From the moment egg and sperm collide and the miracle of a developing life is underway, you start being brave. There is no other way than through it, and that mama who delivered a tiny person out of a tinier hole, she’s been through it. Now, instead of a picture perfect ending to the chapter entitled “birth”, she’s donning a mask and scrubbing up to her elbows to go visit her precious in an isolette. This wasn’t the plan. Not the machines, the procedures, the tubes or the temporary barrier to physical contact. It’s bravery upon bravery for this mama today.
And it never ends. They don’t tell you that from the start, or if they do, you don’t hear it. Maybe you can’t yet. But to be a mom, you have to be brave. Brave enough to act. To wait. To speak. To listen. To release. To trust. To hope. To believe. And to suffer.

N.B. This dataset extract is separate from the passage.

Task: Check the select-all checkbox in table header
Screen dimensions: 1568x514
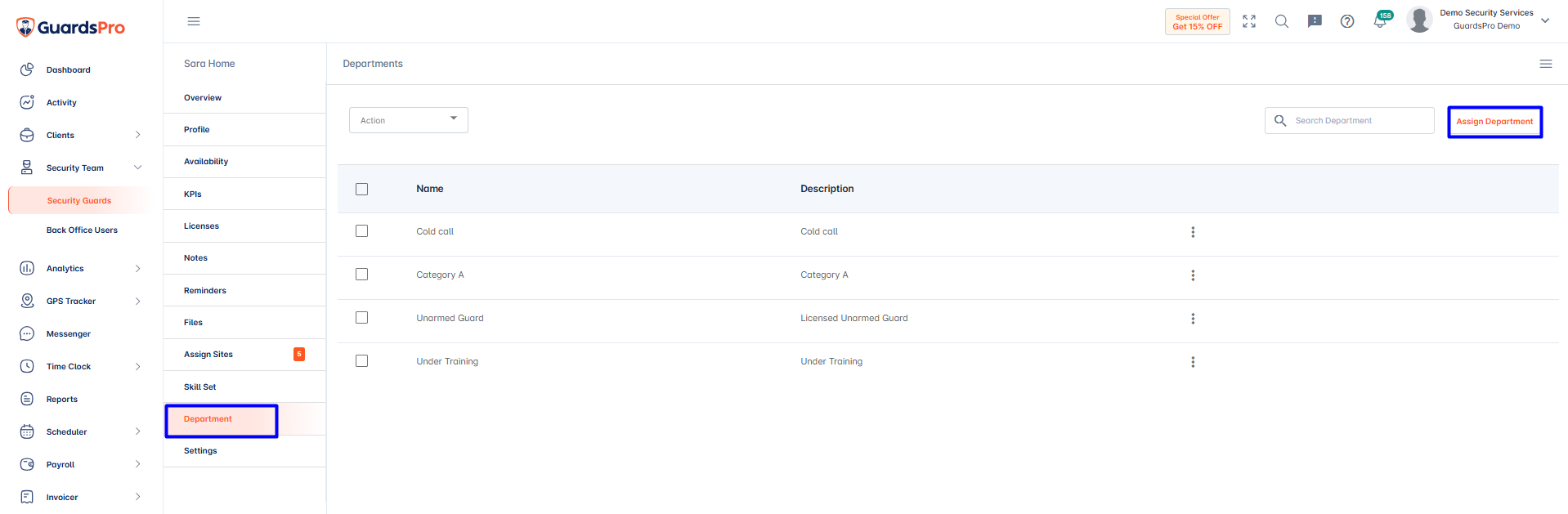Action: pyautogui.click(x=362, y=189)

At first you have to be brave enough to lay your beloved in their crib, in whatever position the current medical trend supports for minimizing the risk of SIDS.

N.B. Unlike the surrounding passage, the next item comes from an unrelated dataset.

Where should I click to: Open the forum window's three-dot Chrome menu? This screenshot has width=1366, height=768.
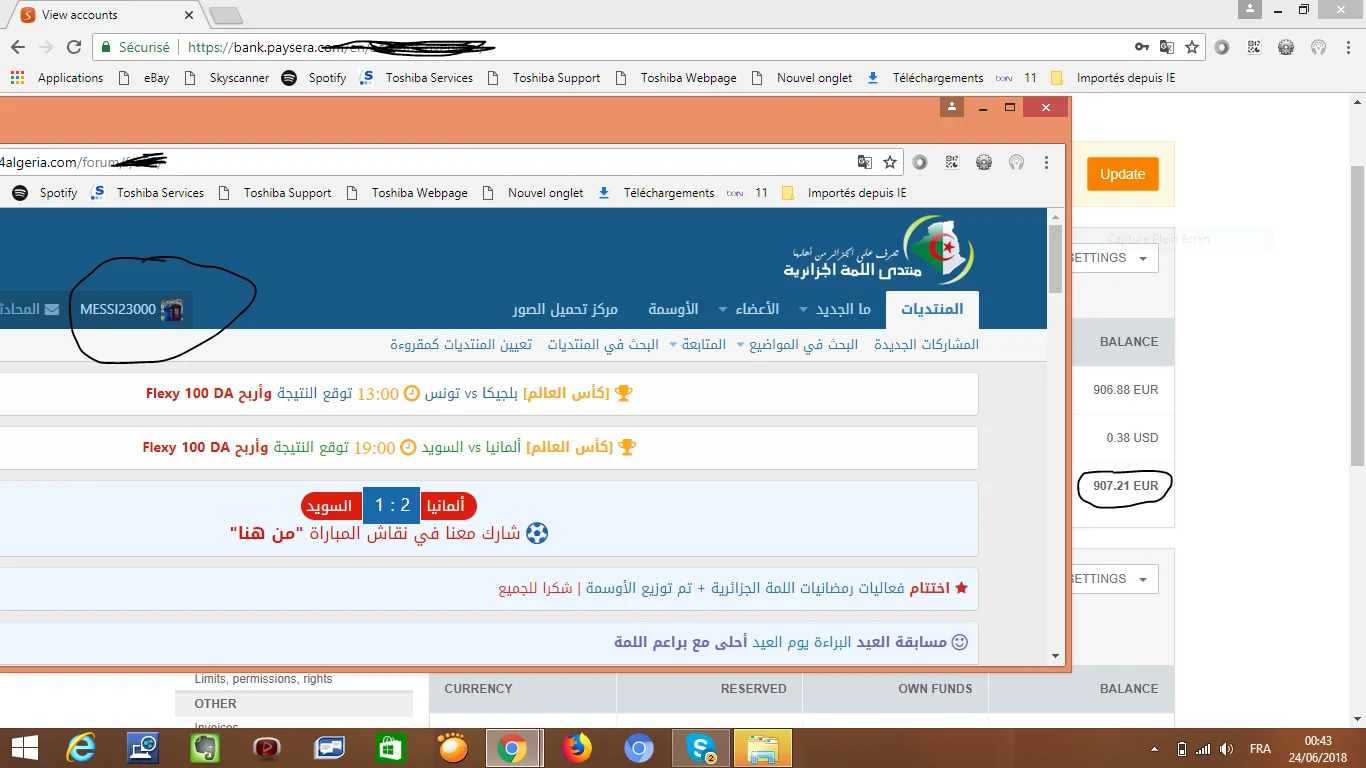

You have to be brave the first time they take a wobbly step, tenuously descend the stairs, and cautiously cross the street.

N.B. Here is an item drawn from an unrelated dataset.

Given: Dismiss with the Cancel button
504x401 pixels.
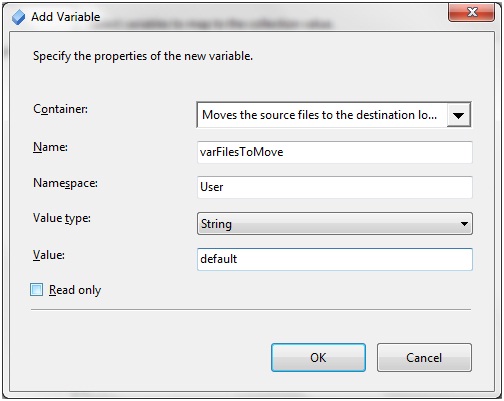Looking at the screenshot, I should [424, 358].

You have to be brave for the bumps and bruises, the injuries, accidents and unexpected health crisis.
You have to be brave when they go to school.
When they get a phone.
When they learn to drive.
When they go on a date.
You have to be brave when there are tears because they weren’t picked, didn’t win, couldn’t pass.
When they tell you they are lonely, depressed, bullied, abused. And when they don’t but you know.
You have to be brave enough to discern when it’s time for an all play and when to be a spectator to the natural consequences of their choices.
And oh so many choices they will make like
If they will go to college and where,
What they will do vocationally,
Where they will live,
Who they will marry,
If they will follow Jesus.
Like ours, some of their choices will work out better than you imagined and some will result in the most rigorous school of hard knocks.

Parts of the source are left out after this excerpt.